I unbuckled my seat belt, but I didn’t try to leave yet. “I didn’t kick over anything. This rotten situation was already brewing, and it was what killed Steven Leung as much as any person did. All I did was bring a light.”
“And now that you’ve shined your flashlight on the problem, you think it’ll go away.”
I shook my head, disappointed. “Not exactly. See, when I said ‘a light,’ I meant something more like a match to gunpowder. You don’t want to see what will happen if I accept your wife’s proposal. Because I won’t be dictated to about my methods; I’ll do it my own way, and that way is not pretty. Now, please unlock the door and let me go.”
“No.” He looked sick and scared, but I had to give him credit for balls.
What I didn’t have to do was give in. I rolled my eyes and reached under my coat for my pistol. “Let me out or I’ll have to shoot your car.” I let him glimpse the hard shape of the slide and sight as I drew it, carefully keeping it pointed away from him. I placed the P7’s muzzle against the passenger window. It made a hard clink as the metal touched the glass. I glanced back at him.
He looked about to faint. Then he pushed the lock release. I had to keep one arm across the ferret—which was tricky—as I opened the door and stepped out. Once I was standing on the ground between the two vehicles, I reholstered the gun—I hadn’t even cocked it, but Newman didn’t know the difference. I turned and started unlocking the Rover as half-frozen rain worked into my collar and hair. I refused to hurry, to give him the impression I was afraid or anxious, but I was still relieved when I got into the seat and closed the door on the weather.
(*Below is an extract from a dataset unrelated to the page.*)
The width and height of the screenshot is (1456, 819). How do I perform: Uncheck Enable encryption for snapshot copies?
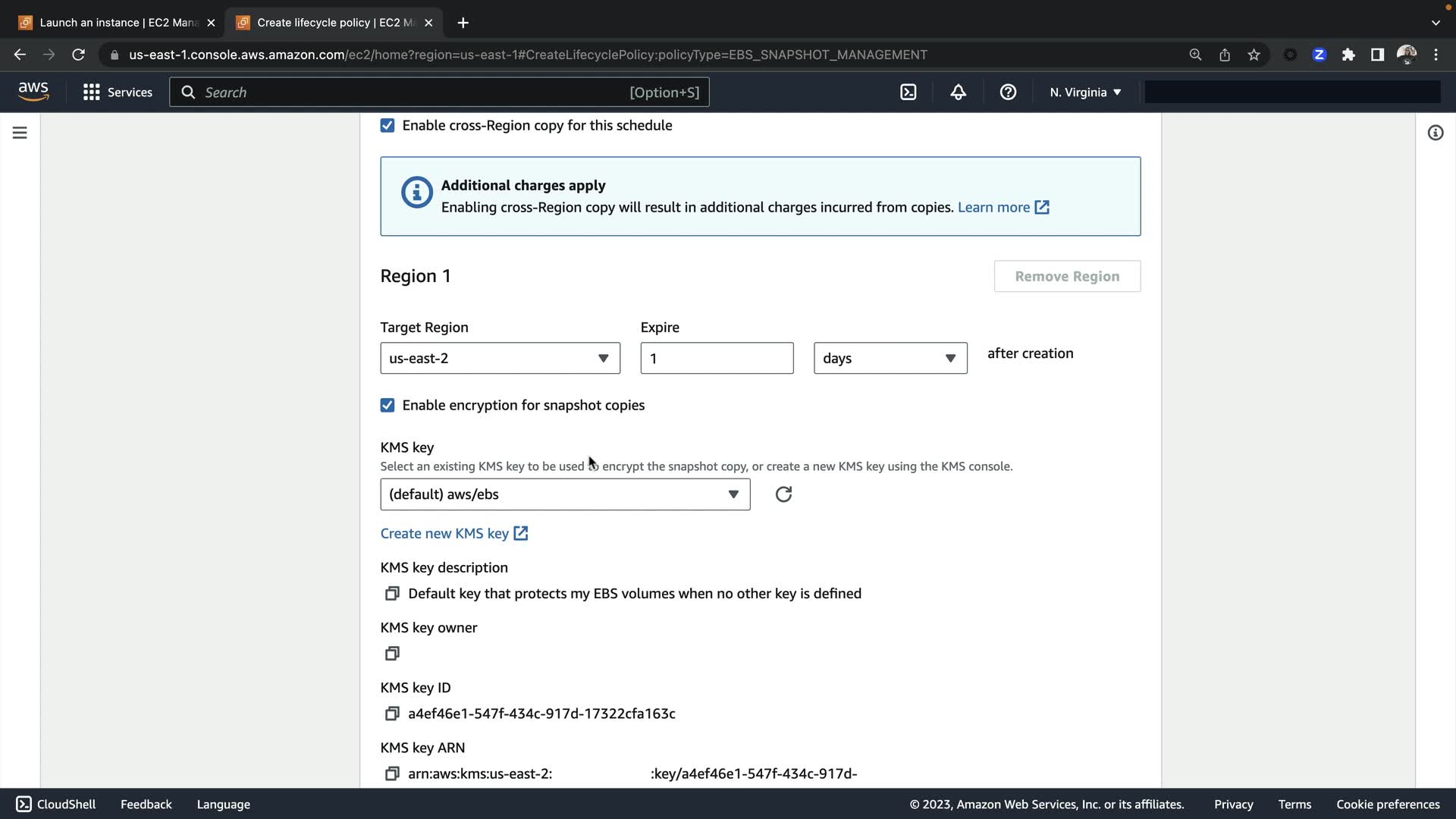click(388, 406)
Newman watched me the whole time, rolling down the window as I started to pull out. He shouted, “A quarter of a million dollars!”
I just drove away.
It wasn’t that I wasn’t tempted by the money, but I didn’t want to think about it right then. I wanted to go home. I didn’t even want to stop at the hotel and pick up my things. I certainly didn’t want to spend another night here. I could still catch a ferry and be home before midnight. I could even drive all the way down to Olympia and back up the other side of the Sound if I had to. In my gut I knew I wasn’t going to escape, but for now I’d do whatever it took to get home and away from Blood Lake.
TWELVE
B
etween the packing, checking out, and waiting for the ferry, I reached home about eleven o’clock. Quinton was hunched over my computer, typing madly, when I came in. Even though he’d said he’d see me when I got back, I hadn’t really expected him to be right in my living room. He shut his session down and came to greet me as soon as I closed the door.
He slipped his arms around me and hauled me close for a kiss and a lingering hug before either of us said a thing. “Hey. You’re back,” he started.
“I brought my front, too.”
“Mm . . . I could tell,” he said, squeezing me a little closer so my breasts flattened against his chest. I gave him a smile, but it was a little less enthusiastic than usual. He noticed. “Are you OK? You seem wrung out.”
I shrugged it off. “Oh, yeah. Just tired. Long day watching a bunch of guys haul a sunken car out of a lake.”
He leaned back, loosening his hug, and gave me a curious look. “Sounds weird. What was the car doing in the lake?”
I tucked my chin and pressed the top of my head to his shoulder. “What cars usually do—sink. I really don’t want to talk about it right now. Can we go to bed?”
He pulled me close again. “Sure, sweetheart. Sure we can.”
Of course, we had to unpack the ferret first and she
wasn’t
ready to go back to bed, so our desires had to wait on her pleasure. But we did manage to fall into bed around midnight. Not that we did a lot of sleeping....
In the morning, we both got up earlier than we wanted to, but I had work to do and Quinton had some mysterious project he had to get back to, so we gave up on attempting to unmake the bed from the inside out and returned to work.